CFD Analysis of Cross Currents on the St. Lawrence River

In recent years, the water in Lake Ontario has been rising to dangerously high levels, affecting communities all around the lake. A possible solution to lower this level is to allow more water to flow through the St. Lawrence River, the primary outlet of the lake. One concern with this is that an increase in flowrate creates cross currents that make ship navigation dangerous. Computational Fluid Dynamics (CFD) is a computer simulation tool that can be used to model areas of interest in the lake and river. These simulations can predict flow and suggest possible methodologies to reduce cross currents or changes to current dikes and dams.

One area of particular interest is Polly’s Gut, a section of the St. Lawrence which features strong currents that impact ships entering the Snell Lock. The results of a preliminary 2D model show that increasing the flowrate of the St. Lawrence River leads to increased vortices and Reynolds number, an indicator of turbulent flow. A barrier is already in place to prevent cross flow, but preliminary models suggested this may not be enough to prevent cross currents above the safe limit if the flow enters the turbulent regime. To examine impacts of a 3D model, the 2D surface was vertically extruded to the maximum depth of the channel. This rough geometry estimate verified our predictions that a vertical extrusion is not sufficient in representing the geometry and that bathymetric data is vital for an accurate model.

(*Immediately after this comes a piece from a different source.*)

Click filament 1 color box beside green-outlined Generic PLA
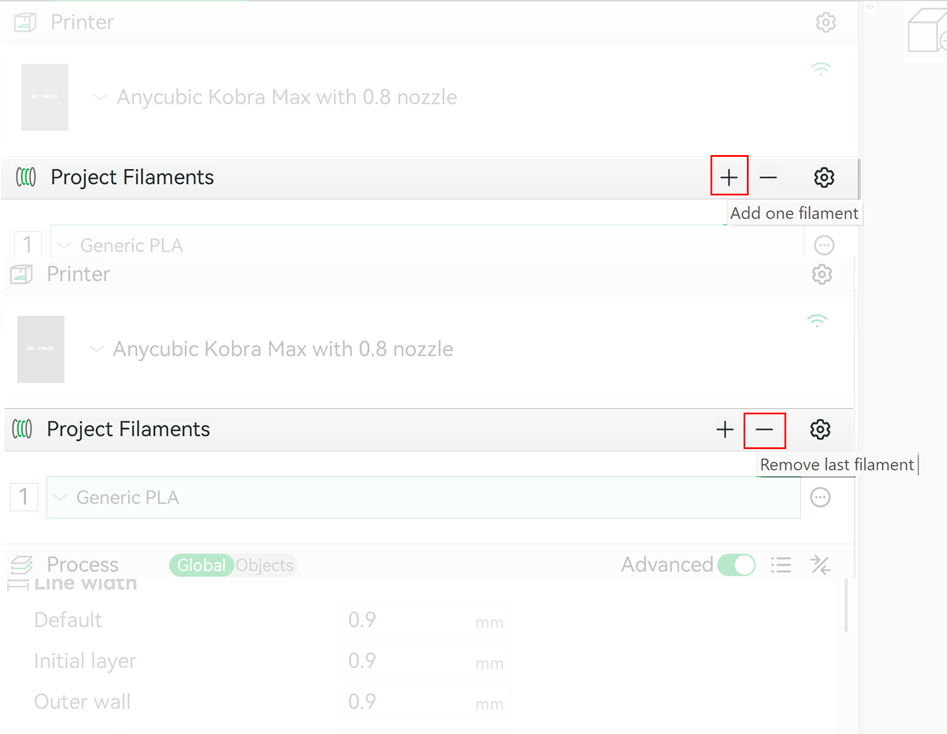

Comparisons of the impact on cross flow patterns for a new geometry will be examined to determine the best option. These potential solutions could include an improved barrier to better catch incoming cross flow or a new channel dredged at an angle to redirect flow away from the locks. An optimal solution would allow lake output to be increased while maintaining safe passage for ships, and it would ideally be generalizable to other problem areas along the seaway. This would allow the water level in Lake Ontario to be lowered and keep water levels safe for the surrounding areas.